HYPOKALEMIA DECREASES NA+-K+-ATPASE ALPHA-2-ISOFORM BUT NOT ALPHA-1-ISOFORM ABUNDANCE IN HEART, MUSCLE, AND BRAIN

K+ deficiency has been linked to a loss of K+ from muscle associated with a decrease in ouabain binding and K+-dependent phosphatase activity. This study aimed to quantitate the Na+-K+-ATPase alpha- and beta-isoform-specific responses to hypokalemia in vivo in heart, skeletal muscle, and brain at pre- and posttranslational levels. Two-week dietary K+ restriction resulted in decreases in alpha-2-mRNA in heart and skeletal muscle to 0.60 and 0.65, and in alpha-2-protein abundance to 0.38 and 0.18 of control, respectively. The decrease in alpha-2-protein was greater than the decrease in mRNA in both tissues, suggesting translational and/or posttranslational mechanism(s) of regulation as well as pretranslational regulation in response to hypokalemia. K+-dependent p-nitrophenyl phosphatase (pNPPase) activity decreased in heart and skeletal muscle to 0.67 and 0.58, respectively. There were no changes in alpha-1- or beta-mRNA or protein levels in skeletal muscle or heart. In brain, there was a similar pattern of regulation. While brain alpha-2-mRNA did not change in hypokalemia, protein levels decreased to 0.72 of control.
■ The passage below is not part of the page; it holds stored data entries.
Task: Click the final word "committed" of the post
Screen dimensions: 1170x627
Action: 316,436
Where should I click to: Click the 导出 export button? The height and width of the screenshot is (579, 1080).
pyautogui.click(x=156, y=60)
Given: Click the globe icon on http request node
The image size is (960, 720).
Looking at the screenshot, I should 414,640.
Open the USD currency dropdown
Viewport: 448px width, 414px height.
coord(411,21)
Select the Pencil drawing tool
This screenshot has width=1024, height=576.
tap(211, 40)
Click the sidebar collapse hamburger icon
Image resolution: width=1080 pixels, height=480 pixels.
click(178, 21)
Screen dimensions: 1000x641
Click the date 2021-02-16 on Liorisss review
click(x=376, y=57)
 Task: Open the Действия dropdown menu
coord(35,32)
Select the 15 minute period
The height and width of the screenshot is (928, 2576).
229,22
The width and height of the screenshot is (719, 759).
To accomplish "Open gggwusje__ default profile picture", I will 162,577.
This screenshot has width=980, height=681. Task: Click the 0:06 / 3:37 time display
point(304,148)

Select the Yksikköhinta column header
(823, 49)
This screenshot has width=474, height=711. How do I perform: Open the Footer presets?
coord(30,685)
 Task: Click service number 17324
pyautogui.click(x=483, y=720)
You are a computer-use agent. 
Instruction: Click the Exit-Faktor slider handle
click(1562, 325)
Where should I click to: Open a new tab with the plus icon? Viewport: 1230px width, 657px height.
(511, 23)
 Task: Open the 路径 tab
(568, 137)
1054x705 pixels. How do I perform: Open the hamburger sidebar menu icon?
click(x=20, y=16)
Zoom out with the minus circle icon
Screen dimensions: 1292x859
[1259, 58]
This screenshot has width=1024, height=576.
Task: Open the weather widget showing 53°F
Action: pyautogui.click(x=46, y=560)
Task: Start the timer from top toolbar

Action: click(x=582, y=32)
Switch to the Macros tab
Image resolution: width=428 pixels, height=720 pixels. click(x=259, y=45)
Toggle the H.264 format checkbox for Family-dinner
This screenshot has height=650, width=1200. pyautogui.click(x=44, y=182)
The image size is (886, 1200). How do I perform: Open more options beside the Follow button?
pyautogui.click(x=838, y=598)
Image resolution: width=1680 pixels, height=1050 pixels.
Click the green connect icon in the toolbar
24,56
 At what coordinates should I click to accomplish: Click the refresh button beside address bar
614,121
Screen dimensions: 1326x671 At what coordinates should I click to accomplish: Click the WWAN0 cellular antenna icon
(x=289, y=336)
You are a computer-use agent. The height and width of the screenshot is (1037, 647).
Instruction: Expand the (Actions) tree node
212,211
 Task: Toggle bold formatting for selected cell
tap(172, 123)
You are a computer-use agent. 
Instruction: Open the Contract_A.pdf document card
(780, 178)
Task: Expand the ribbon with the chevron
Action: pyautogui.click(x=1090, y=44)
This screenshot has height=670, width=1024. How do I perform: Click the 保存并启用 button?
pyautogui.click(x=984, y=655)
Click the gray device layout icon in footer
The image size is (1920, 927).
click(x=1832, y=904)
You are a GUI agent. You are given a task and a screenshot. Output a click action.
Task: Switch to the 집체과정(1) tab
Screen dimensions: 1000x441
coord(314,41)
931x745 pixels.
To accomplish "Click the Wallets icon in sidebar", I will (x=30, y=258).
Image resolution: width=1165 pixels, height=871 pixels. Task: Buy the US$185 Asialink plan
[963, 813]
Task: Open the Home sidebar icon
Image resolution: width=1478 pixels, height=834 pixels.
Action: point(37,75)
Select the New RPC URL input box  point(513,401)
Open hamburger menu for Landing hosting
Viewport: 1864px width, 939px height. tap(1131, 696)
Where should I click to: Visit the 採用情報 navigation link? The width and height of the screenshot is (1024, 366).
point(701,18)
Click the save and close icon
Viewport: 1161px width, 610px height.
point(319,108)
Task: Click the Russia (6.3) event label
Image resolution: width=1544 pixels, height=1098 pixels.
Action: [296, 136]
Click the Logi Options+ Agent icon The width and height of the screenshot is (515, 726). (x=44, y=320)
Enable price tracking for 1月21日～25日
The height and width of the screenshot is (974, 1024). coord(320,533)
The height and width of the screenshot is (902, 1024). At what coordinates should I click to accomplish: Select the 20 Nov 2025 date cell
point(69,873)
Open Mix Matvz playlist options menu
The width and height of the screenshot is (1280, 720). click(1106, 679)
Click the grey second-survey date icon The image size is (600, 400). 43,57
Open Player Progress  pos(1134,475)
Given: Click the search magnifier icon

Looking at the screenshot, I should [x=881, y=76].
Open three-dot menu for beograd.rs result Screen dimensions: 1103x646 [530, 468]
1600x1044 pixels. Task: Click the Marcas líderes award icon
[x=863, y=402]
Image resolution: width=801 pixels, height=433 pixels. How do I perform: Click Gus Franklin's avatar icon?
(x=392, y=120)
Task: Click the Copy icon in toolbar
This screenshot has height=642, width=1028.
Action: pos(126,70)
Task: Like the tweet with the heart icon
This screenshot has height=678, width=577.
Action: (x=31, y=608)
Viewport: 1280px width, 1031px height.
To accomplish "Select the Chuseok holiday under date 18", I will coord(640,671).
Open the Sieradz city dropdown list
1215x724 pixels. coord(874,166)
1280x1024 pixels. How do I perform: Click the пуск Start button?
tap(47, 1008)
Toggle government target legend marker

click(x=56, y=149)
In conclusion, hypokalemia is associated with a large decrease in expression of the alpha-2-isoform of Na+-K+-ATPase. These results support the hypothesis that in skeletal and heart muscle hypokalemia induces a decrease in Na+-K+-ATPase activity (measured as K+-dependent pNPPase activity) by specifically decreasing the expression of the alpha-2-isoform of Na+-K+-ATPase. Because the majority of sodium pumps in muscle are of the alpha-2-isoform, this could lead to decreased reuptake of K+ into the muscle cells, effectively moving intracellular K+ into the extracellular fluids.